I accept that some of you will consider this to be wrong. I for one don't confuse compliance, for compliance sake, with the proper management of health and safety risks. Acts of risk retention, involving statutory duties must surely happen every single day in various different guises, and I accept often with little or no thought of the consequences, but a carefully considered risk management strategy that includes where necessary a degree of risk retention is IMVHO a valuable tool for most businesses.

And if any of you are still awake after reading this - sorry to have rambled! :-)
Admin  
#15 Posted : 29 July 2009 09:29:00(UTC)
Rank: Guest
Admin

Posted By Chris Kelly
Hi all

Bob. I can understand where you are coming from and, if you are a competent person as defined by LOLER you can justify altering your inspection frequency if the risk justifies it.

However there are two issues in this case:
1 If you were a competent person why would you be buying in a competent person's services for inspection(accepted you might be doing it to demonstrate independence "..free from fear or favour...." in accordance with LOLER).
2 It is doubtful that any competent person would alter the inspection frequency just before the due date. You need to give yourself time to take decisions like that and also be sure that there will not be a perception that you took the decision because of production pressures (ie you are 'free from fear or favour').

So as far as Liam goes he must rely on the competent person he has already or get another one. At this stage it is too late to ask them to do a risk assessment to reduce the inspection frequency. As such the user must treat the due date in the 'Practicable' not the 'Reasonable & Practicable' sense.

Liam - you have a contract which says that your competent person will inspect at 6 or 12 monthly intervals (?) If so write to them and tell them that you will expect them to compensate you for consequential losses as a result of loss of use of your equipment or increased cost of work to hire 'in-date' equipment. You will find they will inspect before the due date. Keep a template as you are likely to need it again !

The law is absolutely clear in this regard - you MUST NOT use a piece of lifting equipment if it does not have a current report of thorough examination prepared by a competent person(and that does not mean a load or proof-load test). If your inspection frequency has been reduced by a competent person then your due date will have been put back, otherwise your inspection frequency is in line with the SAFed guidelines: 6 & 12 monthly as recognised by the HSE.

Hope this clarifies.
Admin  
#16 Posted : 29 July 2009 09:56:00(UTC)

● Short exercise:
Name every abbreviation in the forum thread above, in the order each first appears.

● Data extract:
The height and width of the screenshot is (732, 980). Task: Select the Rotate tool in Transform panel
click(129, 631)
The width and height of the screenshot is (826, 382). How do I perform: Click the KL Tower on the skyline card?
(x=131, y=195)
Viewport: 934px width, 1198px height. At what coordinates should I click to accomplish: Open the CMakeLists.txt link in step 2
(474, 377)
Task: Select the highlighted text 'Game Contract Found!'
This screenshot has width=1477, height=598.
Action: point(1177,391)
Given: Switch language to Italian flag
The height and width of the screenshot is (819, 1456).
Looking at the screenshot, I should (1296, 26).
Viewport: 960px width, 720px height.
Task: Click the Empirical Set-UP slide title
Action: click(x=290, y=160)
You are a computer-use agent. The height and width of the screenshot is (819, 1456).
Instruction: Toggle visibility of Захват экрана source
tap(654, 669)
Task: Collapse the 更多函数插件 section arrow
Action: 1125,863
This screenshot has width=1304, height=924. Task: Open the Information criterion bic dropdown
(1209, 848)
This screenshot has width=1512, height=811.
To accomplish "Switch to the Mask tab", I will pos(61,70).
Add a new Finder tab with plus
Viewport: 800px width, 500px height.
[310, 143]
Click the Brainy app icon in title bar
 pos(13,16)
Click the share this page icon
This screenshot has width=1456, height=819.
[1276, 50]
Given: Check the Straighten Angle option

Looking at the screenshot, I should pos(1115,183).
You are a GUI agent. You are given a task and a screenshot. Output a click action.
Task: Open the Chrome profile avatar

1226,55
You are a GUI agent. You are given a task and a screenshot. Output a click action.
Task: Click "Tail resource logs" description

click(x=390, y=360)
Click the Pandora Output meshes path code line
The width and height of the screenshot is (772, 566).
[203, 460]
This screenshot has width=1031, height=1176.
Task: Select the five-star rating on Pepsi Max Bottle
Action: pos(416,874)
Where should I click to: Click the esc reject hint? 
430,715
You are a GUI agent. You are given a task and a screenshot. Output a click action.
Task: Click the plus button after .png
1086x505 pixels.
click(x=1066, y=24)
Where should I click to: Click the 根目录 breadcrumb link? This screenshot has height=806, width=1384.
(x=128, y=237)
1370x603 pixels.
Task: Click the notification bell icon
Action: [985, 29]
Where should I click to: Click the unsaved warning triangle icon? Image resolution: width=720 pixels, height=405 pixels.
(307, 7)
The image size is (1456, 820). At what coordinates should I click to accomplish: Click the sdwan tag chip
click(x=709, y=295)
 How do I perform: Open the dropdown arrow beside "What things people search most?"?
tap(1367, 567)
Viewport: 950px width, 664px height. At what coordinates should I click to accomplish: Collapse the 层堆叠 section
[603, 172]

● Full solution:
IMVHO, UTC, LOLER, ie, SAFed, HSE